Kalesnikava’s lawyer, Uladzimer Pylchanka, told RFE/RL that the hospital confirmed to him that his client is being treated in the facility, adding that he was not allowed to see Kalesnikava due to “the absence of the convict’s request.”
Pylchanka is waiting for the official response to his letter to the Prosecutor-General’s Office demanding to see his client.
It remains unclear why Kalesnikava was transferred to a hospital and what she is being treated for. Before being rushed to the hospital, Kalesnikava was in punitive solitary confinement on unspecified charges.
Kalesnikava and another opposition figure, Maksim Znak, were sentenced to prison terms of 11 and 10 years, respectively, on September 6, 2021, after being found guilty on charges of conspiracy to seize power, calls for action to damage national security, and calls for actions damaging national security by trying to create an extremist group. Both had pleaded not guilty and rejected the charges.

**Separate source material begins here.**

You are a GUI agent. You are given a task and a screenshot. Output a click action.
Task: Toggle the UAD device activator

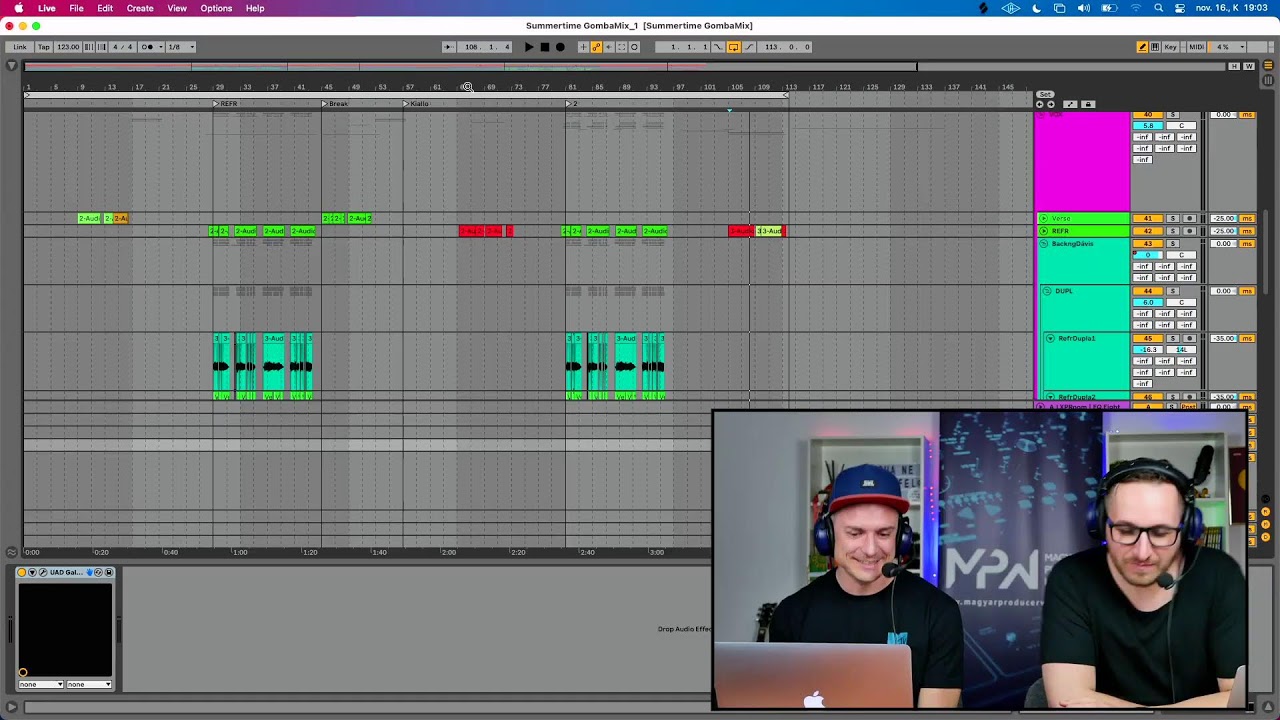[x=22, y=572]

Kalesnikava, 40, was a coordinator of Babaryka’s campaign before he was excluded from running. Babaryka, the former head of Belgazprombank, was arrested weeks before the presidential election. Kalesnikava then joined forces with another presidential candidate, Svyatlana Tsikhanouskaya, whom the majority of Belarusians have called the winner in the election.
After joining Tsikhanouskaya’s support group, Kalesnikava became a member of the opposition Coordination Council and turned into a prominent leader of protests demanding the resignation of authoritarian ruler Alyaksandr Lukashenka, who was officially announced the winner of the election.
Kalesnikava was snatched from the streets of Minsk on September 7, 2020, by masked men, along with two staffers. The three were driven early the next day to the border, where authorities told them to cross into Ukraine.
Security officers reportedly failed to deport Kalesnikava because she ripped her passport into pieces after they arrived in the no-man’s-land between Belarus and Ukraine. Her two associates entered Ukraine, but with no valid passport, Kalesnikava remained in the country and was subsequently arrested.
Human rights watchdogs in Belarus have recognized Kalesnikava and two other associates also being detained as political prisoners and have demanded their immediate release.
U.S. Secretary of State Antony Blinken has called her prosecution a “politically motivated conviction” on “bogus” charges.
Kalesnikava last year won the Vaclav Havel Human Rights Prize awarded annually by the Parliamentary Assembly of the Council of Europe (PACE) to honor “outstanding” civil society action in the defense of human rights.